The knowledge scores (OR = 1.130, 95%CI: 1.051–1.215, P = 0.001), attitude scores (OR = 1.199, 95%CI: 1.124–1.280, P < 0.001), and city (OR = 0.583, 95%CI: 0.352–0.965, P = 0.036) were independently associated with the practice scores (Table 5).
Structural equation modeling
The SEM showed that the knowledge influenced the depression level (β=-0.074, P < 0.001) but not the attitude (β = 0.103, P = 0.092) or practice (β = 0.034, P = 0.603). The attitude influenced the practice (β = 0.369, P < 0.001). The depression level influenced practice (β=-0.827, P < 0.001) (Table 6; Fig. 1).
Table 6.
Relationship | Estimate | P | ||
---|---|---|---|---|
Depression level | <--- | K | -0.074 | < 0.001 |
A | <--- | K | 0.103 | 0.092 |
P | <--- | Depression level | -0.827 | < 0.001 |
P | <--- | A | 0.369 | < 0.001 |
P | <--- | K | 0.034 | 0.603 |
Discussion
Patients with MDD in Shanxi have poor knowledge about exercise as a way to treat MDD, they have a negative attitude toward exercise, and they do not exercise. Being female, living in urban or suburban, with a lower income, and unclear self-reported depression levels have negative impacts on the KAP about exercise as a way to treat MDD. The results may help optimize the performance of exercise therapy in depressive patients.
Most participants were female, consistent with the higher prevalence of MDD among females [2, 3]. Most participants were unmarried and with a middle-low income, consistent with the association of MDD with low income and relationship difficulties [2, 3]. Exercise is recognized to improve the symptoms of MDD and have an impact on the risk of recurrence [10, 11, 22], but exercise must be practiced regularly to have a lasting effect [15]. Exercising requires time, and patient self-management is crucial in the quantity and quality of exercise performed by an individual [27, 28]. Hence, a proper knowledge of the potential benefits of exercise on physical and mental health could improve the attitudes and practice toward exercise among patients with MDD. In the present study, the participants had a generally good grasp of the symptoms, risk factors, and management of MDD but a lower knowledge of the prognosis of MDD, the impact of treatments on recurrence, drug side effects, and the impact of exercise on managing MDD. Patient education interventions should be designed and implemented to improve these points. Lower knowledge was also observed in females, people living in urban or suburban, low income, and an unclear self-reported depression level. Socioeconomic status is often associated with better health literacy [29], as observed here. On the other hand, living in a city can be associated with a more stressful life and less access to parks and sports facilities, leading to a lower willingness to gain knowledge on exercise with fewer opportunities to practice it. Not knowing their depressive status can suggest disinterest in one’s health and related knowledge. Females usually have a higher health literacy than males [30], but the higher rate and severity of MDD in females than in males could bias the association of knowledge. The SEM analysis indeed suggests that the depression level influenced knowledge.
Knowledge was associated with attitude and practice, and attitude was associated with practice, as supported by the KAP theory that stipulates that knowledge is the basis for changes in habits while attitudes are the driving force of the changes [20, 21]. The low attitude and practice observed in the city support the above theory about poor access to sports and activity facilities. The inverse relationship between income and attitudes could be related to the workload and responsibilities and less time and willingness to exercise. The SEM analysis also showed that the depression level affected practice, probably because of a lower willingness to exercise.
Previous data on the KAP toward exercise in patients with MDD are scarce. Doyle et al. [16] reported that 31%, 29%, and 26% of the participants in the United Emirates did not believe that exercise could improve well-being, manage depression, and manage stress/anxiety, respectively. However, a study in Portugal showed that 87.8% of the participants believed that exercise could reduce depressive symptoms [17]. A study in South Korea showed that an exercise program could improve the KAP about exercise and MDD [18]. Hence, efforts should be taken to improve the KAP toward exercise and MDD, especially among patients with MDD.
This study has limitations.

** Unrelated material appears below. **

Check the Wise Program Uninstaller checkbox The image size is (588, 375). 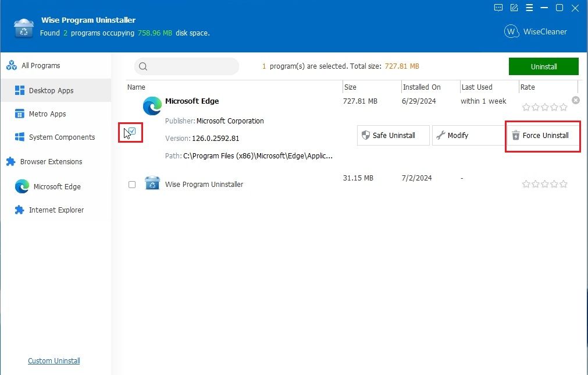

It was performed at a single hospital, limiting the sample size and the geographical source of the participants and, hence, generalizability. The study was advertised on posters, and the participants had to scan the QR code, leading to volunteer and nonresponse biases. The questionnaire was self-designed by the investigators and might be biased by local practices, guidelines, and policies. Still, KAP questionnaires are usually developed by local investigators based on local practices, policies, and customs. Otherwise, the questionnaire might miss or misinterpret local realities. It limits the generalizability of the results and the exportability of the questionnaire. A cross-sectional KAP study cannot provide data about cause-to-effect relationships and provide a snapshot of the situation at a precise point in time. Nevertheless, the results could eventually be used as a historical baseline to evaluate the impact of future interventions. The study included several self-reported variables, which are susceptible to recall bias. A SEM analysis was used to examine the relationships among KAP dimensions and other variables, but it is an artificial construct based on predefined hypotheses, and it cannot be used to determine causality with certainty. Finally, all KAP studies are at risk of the social desirability bias, in which some participants can answer what they should do (based on a socially acceptable opinion or behavior) instead of what they really do [31, 32]. Additional studies are necessary to refine our understanding of the KAP toward exercise among depressive patients nationwide.
Conclusions
In conclusion, patients with MDD in Shanxi have poor knowledge about exercise as a way to treat MDD, they have a negative attitude toward exercise, and they do not exercise. Being female, living in urban or suburban, with a lower income, and unclear self-reported depression levels have negative impacts on the KAP about exercise as a way to treat depression. Future studies should examine the KAP toward exercise in relation to the actual level of physical activity and the depression outcomes in depressive patients.
Acknowledgements
The authors acknowledge the help of the psychiatry department of the hospital of Shanxi Medical University.
Abbreviations
- KAP
knowledge, attitude, and practice
- MDD
Major depressive disorder
- SEM
Structural equation modeling
Author contributions
Junxiang Cheng and Yaoqing Feng carried out the studies, participated in collecting data, and drafted the manuscript. Dandan Zheng and Zhifen Liu performed the statistical analysis and participated in its design. Na Liu, Hong Han, Shasha Liu, Juan Zhao, and Xiaole Li participated in collecting data. Shifan Han participated in the interpretation of data and drafted the manuscript. All authors read and approved the final manuscript.
Funding
This study was funded by the Foundation Research Project of Shanxi Province’s Natural Science Fund (NO 20210302123435). The funders had no role in study design, data collection and analysis, decision to publish, or manuscript preparation.
Data availability
All data generated or analyzed during this study are included in this published article.
Declarations
Ethics approval and consent to participate
This work has been carried out in accordance with the Declaration of Helsinki (2000) of the World Medical Association. This study was approved by the First Medical Ethics Committee of Shanxi Medical University. All participants signed the informed consent form before completing the questionnaire.
Consent for publication
Not applicable.
Competing interests
The authors declare that they have no competing interests.
Footnotes
Publisher’s Note
Springer Nature remains neutral with regard to jurisdictional claims in published maps and institutional affiliations.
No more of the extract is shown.